We hug and then link arms as we walk toward Anna's minivan. Anna and Greg have stopped for a moment to kiss each other. I wince at their happiness. Just then Kris and Beth come running, shouting,

"Auntie Abra, Uncle Kev!" Chubby cherub arms twine themselves around our waists in bear hugs. I can't help but smile and laugh. I pick up Kris, who is four, and kiss his cheek. He smiles then wiggles out of my grasp.

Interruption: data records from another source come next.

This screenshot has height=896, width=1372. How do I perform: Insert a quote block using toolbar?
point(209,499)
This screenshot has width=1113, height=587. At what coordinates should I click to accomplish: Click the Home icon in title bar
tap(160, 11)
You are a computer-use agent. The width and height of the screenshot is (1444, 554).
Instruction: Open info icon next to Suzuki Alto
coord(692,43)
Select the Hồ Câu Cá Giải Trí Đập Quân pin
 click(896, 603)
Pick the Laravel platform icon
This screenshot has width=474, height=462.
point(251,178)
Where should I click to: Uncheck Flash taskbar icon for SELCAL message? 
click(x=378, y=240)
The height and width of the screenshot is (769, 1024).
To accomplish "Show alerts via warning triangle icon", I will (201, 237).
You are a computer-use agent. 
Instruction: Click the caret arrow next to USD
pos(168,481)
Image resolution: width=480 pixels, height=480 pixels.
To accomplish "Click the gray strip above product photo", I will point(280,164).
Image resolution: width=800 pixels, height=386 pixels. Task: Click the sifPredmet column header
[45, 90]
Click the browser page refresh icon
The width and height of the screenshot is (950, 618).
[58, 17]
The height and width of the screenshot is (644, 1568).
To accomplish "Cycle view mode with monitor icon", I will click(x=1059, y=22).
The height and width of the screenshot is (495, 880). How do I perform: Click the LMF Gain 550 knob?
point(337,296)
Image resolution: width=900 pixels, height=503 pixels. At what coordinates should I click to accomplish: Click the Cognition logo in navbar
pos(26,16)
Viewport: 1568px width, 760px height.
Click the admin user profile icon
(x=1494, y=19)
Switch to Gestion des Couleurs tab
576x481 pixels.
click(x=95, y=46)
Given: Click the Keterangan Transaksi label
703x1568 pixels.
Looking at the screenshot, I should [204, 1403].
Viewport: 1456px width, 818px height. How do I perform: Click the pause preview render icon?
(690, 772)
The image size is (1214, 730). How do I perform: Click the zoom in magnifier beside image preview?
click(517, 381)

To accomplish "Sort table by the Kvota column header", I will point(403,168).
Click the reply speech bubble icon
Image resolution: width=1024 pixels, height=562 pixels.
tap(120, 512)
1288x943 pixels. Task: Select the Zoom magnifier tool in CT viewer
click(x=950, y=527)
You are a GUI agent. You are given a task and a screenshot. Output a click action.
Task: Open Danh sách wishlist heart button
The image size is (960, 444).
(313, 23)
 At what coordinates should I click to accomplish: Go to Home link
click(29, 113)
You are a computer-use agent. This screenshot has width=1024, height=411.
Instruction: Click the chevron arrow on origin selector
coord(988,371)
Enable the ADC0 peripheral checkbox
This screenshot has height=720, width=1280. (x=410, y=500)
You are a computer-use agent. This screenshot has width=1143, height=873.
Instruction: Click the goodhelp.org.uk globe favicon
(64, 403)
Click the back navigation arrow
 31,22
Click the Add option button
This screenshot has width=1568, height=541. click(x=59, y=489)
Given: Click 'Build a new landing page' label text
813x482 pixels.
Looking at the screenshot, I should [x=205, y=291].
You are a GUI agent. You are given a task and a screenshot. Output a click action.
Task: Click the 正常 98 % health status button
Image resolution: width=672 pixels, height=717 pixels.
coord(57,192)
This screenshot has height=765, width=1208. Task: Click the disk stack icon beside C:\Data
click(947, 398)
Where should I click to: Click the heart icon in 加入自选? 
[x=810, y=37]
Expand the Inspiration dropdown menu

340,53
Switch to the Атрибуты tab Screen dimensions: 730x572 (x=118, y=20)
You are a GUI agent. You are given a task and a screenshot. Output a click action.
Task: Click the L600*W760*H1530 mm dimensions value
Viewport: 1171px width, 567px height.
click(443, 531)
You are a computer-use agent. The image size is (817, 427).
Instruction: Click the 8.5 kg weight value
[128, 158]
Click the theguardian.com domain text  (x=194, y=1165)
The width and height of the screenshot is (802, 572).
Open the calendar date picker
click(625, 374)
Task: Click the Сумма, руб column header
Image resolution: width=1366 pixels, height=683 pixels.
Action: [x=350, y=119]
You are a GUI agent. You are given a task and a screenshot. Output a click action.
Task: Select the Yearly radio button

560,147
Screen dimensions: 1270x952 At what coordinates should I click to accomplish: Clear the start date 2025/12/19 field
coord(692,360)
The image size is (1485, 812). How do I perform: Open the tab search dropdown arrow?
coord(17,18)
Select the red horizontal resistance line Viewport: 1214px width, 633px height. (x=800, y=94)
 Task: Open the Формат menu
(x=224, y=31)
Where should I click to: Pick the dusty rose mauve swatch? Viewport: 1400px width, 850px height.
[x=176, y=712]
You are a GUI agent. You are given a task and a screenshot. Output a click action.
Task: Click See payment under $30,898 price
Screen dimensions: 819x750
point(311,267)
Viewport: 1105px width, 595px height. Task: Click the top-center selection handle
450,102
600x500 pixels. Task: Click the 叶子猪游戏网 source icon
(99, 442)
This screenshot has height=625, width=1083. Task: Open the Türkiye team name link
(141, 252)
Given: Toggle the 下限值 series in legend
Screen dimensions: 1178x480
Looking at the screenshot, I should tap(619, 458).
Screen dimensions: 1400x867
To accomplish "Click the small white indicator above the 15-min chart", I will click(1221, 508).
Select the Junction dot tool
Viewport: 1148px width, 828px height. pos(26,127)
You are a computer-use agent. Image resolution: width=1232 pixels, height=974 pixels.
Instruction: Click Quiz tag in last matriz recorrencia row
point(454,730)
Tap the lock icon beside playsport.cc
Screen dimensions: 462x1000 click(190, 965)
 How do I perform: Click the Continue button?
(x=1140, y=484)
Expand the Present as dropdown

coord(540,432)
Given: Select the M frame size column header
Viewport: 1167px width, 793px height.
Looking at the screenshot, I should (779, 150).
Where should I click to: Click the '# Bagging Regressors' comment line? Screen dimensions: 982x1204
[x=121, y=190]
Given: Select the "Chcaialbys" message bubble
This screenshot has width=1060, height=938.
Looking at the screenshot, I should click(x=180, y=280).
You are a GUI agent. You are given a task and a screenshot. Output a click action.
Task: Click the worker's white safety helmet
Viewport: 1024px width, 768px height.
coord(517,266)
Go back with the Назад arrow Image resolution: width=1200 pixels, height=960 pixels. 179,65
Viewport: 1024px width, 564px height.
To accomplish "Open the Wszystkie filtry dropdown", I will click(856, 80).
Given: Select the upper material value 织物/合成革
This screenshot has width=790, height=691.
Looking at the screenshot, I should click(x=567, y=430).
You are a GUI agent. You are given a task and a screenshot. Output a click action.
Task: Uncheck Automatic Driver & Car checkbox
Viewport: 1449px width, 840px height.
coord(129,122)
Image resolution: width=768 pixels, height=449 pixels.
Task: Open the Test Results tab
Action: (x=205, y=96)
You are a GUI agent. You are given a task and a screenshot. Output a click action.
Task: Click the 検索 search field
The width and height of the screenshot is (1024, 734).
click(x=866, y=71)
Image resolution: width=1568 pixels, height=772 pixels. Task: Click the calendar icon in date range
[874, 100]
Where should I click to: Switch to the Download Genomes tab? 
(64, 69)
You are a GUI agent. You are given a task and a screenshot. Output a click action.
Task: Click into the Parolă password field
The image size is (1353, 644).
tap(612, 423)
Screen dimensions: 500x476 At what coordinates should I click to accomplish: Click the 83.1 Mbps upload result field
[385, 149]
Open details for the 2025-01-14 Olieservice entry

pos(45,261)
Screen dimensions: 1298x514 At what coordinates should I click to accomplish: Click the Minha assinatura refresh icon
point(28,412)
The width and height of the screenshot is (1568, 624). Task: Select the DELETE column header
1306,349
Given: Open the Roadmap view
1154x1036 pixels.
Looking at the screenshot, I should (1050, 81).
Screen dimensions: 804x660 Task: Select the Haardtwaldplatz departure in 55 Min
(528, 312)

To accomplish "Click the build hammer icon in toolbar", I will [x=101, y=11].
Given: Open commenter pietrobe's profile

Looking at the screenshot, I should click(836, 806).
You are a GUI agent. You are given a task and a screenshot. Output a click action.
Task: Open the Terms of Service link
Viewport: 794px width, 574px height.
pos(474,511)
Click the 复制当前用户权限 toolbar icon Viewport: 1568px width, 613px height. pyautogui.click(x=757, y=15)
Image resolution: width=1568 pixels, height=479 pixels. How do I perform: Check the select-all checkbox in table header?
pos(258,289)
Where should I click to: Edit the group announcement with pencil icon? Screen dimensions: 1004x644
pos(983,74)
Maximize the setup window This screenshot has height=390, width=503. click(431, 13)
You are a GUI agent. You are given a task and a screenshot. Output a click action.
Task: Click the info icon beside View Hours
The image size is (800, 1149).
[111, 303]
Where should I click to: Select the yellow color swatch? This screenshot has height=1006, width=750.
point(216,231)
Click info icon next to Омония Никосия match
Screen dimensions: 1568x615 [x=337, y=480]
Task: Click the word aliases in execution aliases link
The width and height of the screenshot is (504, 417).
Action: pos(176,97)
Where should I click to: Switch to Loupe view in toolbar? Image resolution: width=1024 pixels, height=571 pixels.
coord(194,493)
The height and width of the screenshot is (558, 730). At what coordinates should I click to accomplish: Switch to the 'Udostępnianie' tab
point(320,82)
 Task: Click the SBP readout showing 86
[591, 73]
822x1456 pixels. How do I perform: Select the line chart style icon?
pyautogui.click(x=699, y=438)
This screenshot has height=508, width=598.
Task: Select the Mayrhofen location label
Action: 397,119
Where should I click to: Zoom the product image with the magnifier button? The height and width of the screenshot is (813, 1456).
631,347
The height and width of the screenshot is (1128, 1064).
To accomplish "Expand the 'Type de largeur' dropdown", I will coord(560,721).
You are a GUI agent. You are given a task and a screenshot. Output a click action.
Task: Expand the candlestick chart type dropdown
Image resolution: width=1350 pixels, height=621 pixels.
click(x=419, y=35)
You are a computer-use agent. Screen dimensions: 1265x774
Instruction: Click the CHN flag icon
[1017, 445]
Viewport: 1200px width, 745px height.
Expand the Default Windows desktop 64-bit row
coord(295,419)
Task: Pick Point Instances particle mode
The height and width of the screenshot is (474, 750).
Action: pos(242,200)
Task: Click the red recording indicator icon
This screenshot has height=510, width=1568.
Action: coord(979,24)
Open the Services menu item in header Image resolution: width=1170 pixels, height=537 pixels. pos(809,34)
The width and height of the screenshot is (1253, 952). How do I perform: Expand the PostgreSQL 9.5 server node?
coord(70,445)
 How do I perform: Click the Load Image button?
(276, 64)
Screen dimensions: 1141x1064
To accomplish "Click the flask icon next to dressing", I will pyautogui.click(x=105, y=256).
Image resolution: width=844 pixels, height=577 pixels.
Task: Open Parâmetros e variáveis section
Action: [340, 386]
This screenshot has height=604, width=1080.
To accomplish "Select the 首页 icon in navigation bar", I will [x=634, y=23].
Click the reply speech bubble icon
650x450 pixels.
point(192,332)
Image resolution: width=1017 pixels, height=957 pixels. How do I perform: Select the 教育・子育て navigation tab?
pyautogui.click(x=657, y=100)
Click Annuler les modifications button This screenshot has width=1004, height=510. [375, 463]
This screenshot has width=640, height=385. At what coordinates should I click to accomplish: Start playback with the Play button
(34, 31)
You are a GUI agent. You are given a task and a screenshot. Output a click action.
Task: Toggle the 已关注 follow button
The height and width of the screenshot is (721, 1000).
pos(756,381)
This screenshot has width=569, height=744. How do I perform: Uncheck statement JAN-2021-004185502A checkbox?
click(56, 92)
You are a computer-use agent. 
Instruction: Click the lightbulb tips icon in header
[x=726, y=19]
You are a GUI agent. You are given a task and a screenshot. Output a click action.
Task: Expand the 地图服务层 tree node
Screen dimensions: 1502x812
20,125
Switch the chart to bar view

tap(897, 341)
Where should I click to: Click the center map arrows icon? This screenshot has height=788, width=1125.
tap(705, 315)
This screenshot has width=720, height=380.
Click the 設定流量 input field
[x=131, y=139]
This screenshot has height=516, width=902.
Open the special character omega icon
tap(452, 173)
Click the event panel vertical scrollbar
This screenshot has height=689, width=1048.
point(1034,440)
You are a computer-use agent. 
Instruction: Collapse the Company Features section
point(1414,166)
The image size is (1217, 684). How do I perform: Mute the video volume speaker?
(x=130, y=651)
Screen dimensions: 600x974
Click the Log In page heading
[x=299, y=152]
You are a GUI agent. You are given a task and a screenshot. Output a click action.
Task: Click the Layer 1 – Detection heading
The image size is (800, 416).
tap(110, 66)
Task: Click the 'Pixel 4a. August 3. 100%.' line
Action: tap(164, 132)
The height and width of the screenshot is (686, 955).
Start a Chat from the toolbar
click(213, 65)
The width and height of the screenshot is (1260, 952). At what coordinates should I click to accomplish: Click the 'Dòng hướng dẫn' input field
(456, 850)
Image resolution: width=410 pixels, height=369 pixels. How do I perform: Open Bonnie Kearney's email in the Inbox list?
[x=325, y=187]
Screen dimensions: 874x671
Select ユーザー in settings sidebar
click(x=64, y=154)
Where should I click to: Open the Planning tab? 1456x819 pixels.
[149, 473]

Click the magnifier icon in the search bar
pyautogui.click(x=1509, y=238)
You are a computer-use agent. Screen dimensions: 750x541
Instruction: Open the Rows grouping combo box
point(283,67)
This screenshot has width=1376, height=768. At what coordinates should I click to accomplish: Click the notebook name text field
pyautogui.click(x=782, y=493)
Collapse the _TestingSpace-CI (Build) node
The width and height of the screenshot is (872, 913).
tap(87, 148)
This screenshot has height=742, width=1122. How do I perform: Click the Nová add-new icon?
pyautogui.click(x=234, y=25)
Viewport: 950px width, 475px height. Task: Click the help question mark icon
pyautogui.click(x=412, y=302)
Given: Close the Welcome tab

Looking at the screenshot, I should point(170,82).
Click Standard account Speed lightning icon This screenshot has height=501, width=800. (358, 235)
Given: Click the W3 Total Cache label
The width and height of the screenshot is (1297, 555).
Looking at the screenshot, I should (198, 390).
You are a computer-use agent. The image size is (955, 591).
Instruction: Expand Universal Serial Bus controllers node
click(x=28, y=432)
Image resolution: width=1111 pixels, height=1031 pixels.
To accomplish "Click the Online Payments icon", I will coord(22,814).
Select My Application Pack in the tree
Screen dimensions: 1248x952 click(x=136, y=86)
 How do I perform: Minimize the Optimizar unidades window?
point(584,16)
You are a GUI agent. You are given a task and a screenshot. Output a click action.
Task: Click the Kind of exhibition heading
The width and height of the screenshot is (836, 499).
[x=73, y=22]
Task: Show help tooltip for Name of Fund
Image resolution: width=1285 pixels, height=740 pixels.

"'Ello, Greg." says Kev. The two shake hands and Kev gives Anna's cheek a peck.

My mother finally manages to tear herself away from Sophie and Emma to come and hug us. Brad comes up and shakes Kev's hand.

"'Ello, Brad." says Kev. "Taking good care of my mother?"

"Always, Kevin, always." replies Brad. This is how they have greeted each other since Mom and Brad got married eight years ago. Brad smiles and puts a loving hand on Mom's shoulder.

"Let's all go into the house and have some tea and cookies." says Mom, beaming. She always looks so happy when we are all there.

In a cluster we go into the house and congregate, like a murder of crows, in the living room. Sophie comes and sits on the arm of chair and rests her cheek on my shoulder.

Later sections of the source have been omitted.